_INPUT ROWS_:
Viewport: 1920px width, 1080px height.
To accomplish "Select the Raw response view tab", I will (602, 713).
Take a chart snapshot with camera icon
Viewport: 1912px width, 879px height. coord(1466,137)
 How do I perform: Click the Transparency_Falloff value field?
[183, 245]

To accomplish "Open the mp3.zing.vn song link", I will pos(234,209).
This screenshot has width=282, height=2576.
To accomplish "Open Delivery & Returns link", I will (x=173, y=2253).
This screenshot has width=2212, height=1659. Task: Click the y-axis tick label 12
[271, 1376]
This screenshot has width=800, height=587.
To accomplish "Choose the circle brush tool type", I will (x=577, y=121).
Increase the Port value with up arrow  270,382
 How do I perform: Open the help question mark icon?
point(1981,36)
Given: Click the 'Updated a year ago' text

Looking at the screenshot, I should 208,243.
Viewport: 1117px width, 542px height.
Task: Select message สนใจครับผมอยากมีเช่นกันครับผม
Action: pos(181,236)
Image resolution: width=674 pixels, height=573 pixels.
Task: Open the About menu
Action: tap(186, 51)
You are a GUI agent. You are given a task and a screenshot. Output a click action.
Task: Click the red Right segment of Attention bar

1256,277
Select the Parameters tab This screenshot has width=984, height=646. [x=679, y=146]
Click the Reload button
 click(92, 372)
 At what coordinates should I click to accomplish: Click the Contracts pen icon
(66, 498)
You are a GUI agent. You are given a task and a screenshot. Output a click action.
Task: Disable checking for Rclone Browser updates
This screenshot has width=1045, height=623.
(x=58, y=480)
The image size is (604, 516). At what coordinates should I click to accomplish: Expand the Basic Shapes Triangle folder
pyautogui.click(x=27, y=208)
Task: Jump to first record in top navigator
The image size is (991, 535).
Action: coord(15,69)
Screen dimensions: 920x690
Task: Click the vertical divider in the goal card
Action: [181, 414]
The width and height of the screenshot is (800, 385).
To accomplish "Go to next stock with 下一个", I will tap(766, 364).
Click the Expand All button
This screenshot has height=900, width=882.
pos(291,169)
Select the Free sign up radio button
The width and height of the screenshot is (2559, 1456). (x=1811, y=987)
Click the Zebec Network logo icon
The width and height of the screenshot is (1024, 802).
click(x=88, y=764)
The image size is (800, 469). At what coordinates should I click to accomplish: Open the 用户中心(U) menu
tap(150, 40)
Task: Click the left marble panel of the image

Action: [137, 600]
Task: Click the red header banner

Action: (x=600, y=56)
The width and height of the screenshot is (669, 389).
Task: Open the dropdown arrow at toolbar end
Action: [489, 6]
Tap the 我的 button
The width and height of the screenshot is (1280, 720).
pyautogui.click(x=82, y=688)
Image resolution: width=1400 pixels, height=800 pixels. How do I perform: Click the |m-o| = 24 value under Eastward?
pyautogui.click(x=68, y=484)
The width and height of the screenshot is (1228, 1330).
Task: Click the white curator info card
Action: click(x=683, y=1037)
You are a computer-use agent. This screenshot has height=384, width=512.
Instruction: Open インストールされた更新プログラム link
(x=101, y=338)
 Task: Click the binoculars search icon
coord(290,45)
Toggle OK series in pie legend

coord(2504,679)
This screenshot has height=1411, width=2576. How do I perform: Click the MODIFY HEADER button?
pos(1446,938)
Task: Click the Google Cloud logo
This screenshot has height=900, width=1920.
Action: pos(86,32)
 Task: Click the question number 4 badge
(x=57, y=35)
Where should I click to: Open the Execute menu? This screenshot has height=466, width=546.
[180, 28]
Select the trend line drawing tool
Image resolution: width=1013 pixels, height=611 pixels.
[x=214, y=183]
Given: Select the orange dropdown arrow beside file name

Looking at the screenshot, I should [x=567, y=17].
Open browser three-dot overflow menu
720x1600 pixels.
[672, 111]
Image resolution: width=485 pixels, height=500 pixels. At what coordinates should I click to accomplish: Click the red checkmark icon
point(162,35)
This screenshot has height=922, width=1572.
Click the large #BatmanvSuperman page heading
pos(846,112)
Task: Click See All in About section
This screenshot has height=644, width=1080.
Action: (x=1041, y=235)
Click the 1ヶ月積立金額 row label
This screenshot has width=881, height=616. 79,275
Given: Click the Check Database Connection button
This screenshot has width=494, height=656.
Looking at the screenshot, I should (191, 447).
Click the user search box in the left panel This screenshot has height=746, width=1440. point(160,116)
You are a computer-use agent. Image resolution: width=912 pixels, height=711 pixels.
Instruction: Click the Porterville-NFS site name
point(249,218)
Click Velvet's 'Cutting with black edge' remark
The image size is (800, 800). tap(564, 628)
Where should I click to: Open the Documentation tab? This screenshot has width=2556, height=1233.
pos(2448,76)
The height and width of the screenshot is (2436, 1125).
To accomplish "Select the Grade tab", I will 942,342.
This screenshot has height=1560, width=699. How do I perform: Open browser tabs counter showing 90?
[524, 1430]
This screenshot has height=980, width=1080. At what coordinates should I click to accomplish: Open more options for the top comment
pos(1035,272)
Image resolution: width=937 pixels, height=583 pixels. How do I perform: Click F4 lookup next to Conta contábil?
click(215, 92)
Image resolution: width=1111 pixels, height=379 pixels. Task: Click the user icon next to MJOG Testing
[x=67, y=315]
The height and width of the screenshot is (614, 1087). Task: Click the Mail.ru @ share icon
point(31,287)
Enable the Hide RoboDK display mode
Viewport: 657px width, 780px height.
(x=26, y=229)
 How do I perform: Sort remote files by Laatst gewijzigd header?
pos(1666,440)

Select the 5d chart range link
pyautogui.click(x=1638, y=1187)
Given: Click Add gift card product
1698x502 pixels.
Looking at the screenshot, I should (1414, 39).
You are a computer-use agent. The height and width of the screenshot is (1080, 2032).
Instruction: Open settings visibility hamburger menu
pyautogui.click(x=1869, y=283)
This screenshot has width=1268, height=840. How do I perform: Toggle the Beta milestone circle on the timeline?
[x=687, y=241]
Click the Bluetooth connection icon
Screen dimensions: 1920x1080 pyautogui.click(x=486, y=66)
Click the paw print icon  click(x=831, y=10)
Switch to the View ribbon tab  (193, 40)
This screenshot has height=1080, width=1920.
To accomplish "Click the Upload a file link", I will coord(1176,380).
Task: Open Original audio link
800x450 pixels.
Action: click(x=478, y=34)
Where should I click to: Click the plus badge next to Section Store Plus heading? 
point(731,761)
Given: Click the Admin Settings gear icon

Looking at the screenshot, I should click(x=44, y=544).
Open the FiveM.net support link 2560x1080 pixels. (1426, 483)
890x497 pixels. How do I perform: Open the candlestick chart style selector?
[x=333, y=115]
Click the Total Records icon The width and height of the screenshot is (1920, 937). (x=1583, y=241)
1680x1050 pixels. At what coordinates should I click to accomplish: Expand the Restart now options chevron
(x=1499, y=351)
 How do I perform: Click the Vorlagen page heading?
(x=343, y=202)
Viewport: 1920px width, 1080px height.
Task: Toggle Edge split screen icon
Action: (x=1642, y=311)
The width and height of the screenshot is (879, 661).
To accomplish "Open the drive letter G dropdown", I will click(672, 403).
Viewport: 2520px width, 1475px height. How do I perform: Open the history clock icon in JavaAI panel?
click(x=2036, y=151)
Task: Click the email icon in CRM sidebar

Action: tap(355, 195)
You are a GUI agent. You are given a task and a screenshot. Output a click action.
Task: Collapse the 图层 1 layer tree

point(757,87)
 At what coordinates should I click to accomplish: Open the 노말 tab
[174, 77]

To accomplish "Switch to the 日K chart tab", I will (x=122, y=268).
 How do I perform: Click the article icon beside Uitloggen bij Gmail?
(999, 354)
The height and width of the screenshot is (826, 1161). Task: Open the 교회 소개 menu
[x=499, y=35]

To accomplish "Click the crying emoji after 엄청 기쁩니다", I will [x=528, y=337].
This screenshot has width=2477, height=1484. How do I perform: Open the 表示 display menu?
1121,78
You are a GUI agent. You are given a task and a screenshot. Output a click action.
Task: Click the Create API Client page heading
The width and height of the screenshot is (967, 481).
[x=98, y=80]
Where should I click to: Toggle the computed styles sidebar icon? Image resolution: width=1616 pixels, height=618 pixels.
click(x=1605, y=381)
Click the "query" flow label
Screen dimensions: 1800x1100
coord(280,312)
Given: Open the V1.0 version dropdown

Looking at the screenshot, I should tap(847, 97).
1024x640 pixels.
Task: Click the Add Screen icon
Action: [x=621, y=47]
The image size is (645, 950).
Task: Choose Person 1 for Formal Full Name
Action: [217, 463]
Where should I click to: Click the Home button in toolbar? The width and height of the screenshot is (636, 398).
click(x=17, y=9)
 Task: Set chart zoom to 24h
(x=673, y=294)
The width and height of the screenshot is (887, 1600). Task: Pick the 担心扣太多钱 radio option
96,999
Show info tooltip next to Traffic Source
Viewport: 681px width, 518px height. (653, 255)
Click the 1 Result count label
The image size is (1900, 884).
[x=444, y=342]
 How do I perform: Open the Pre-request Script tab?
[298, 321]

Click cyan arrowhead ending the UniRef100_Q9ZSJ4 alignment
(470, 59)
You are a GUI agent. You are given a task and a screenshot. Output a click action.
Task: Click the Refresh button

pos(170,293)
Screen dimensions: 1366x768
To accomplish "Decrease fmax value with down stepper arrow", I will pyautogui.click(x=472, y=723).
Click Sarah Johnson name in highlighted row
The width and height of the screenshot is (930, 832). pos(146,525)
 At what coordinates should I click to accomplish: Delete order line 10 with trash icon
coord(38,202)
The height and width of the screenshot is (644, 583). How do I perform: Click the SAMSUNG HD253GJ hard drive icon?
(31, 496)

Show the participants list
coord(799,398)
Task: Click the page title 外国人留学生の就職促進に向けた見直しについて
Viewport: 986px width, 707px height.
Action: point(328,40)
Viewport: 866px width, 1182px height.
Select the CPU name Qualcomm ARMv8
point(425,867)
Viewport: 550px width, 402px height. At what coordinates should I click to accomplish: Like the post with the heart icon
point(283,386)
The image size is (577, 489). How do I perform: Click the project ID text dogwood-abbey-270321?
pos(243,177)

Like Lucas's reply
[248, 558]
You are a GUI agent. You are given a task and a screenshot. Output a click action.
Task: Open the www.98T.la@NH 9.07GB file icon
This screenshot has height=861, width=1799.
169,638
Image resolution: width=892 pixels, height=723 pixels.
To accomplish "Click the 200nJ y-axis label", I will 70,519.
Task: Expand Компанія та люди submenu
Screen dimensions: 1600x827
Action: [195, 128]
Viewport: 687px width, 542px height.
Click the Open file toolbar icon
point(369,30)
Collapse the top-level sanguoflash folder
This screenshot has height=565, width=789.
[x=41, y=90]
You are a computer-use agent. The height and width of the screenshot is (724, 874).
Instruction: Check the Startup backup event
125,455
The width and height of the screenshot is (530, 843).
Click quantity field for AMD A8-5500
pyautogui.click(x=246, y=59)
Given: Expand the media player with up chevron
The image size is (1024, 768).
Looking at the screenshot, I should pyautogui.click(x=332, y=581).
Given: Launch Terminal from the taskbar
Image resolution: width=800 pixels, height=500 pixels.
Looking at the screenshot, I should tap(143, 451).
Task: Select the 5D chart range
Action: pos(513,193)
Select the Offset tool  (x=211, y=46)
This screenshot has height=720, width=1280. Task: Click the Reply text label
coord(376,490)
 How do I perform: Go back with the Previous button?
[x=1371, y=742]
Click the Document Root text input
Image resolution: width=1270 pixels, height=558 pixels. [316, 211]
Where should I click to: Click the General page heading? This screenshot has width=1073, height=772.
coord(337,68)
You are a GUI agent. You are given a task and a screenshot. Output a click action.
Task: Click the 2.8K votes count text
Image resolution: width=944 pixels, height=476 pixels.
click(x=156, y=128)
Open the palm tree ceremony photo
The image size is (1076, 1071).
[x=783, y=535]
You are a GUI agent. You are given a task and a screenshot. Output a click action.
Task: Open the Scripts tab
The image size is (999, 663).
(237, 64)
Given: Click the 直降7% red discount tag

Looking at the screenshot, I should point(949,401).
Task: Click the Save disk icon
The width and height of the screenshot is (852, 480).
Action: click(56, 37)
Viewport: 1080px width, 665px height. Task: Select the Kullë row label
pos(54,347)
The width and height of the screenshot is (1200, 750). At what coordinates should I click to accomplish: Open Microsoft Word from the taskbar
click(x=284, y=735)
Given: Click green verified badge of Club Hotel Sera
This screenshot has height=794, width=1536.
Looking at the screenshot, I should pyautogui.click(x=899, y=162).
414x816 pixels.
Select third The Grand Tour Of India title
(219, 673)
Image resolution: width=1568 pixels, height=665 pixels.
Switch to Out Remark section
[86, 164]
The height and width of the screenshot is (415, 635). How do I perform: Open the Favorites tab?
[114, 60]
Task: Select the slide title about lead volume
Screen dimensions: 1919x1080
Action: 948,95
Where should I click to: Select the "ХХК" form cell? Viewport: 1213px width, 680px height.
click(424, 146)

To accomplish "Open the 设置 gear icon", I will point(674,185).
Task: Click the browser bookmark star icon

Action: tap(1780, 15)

_YOUR GOAL_: Reproduce verbatim the entries above, beginning at the line that contains "Click the Bluetooth connection icon" and stopping after the line that contains "Action: (x=1642, y=311)".

_PROBLEM SOLUTION_:
Click the Bluetooth connection icon
Screen dimensions: 1920x1080 pyautogui.click(x=486, y=66)
Click the paw print icon  click(x=831, y=10)
Switch to the View ribbon tab  (193, 40)
This screenshot has height=1080, width=1920.
To accomplish "Click the Upload a file link", I will coord(1176,380).
Task: Open Original audio link
800x450 pixels.
Action: click(x=478, y=34)
Where should I click to: Click the plus badge next to Section Store Plus heading? 
point(731,761)
Given: Click the Admin Settings gear icon

Looking at the screenshot, I should click(x=44, y=544).
Open the FiveM.net support link 2560x1080 pixels. (1426, 483)
890x497 pixels. How do I perform: Open the candlestick chart style selector?
[x=333, y=115]
Click the Total Records icon The width and height of the screenshot is (1920, 937). (x=1583, y=241)
1680x1050 pixels. At what coordinates should I click to accomplish: Expand the Restart now options chevron
(x=1499, y=351)
 How do I perform: Click the Vorlagen page heading?
(x=343, y=202)
Viewport: 1920px width, 1080px height.
Task: Toggle Edge split screen icon
Action: (x=1642, y=311)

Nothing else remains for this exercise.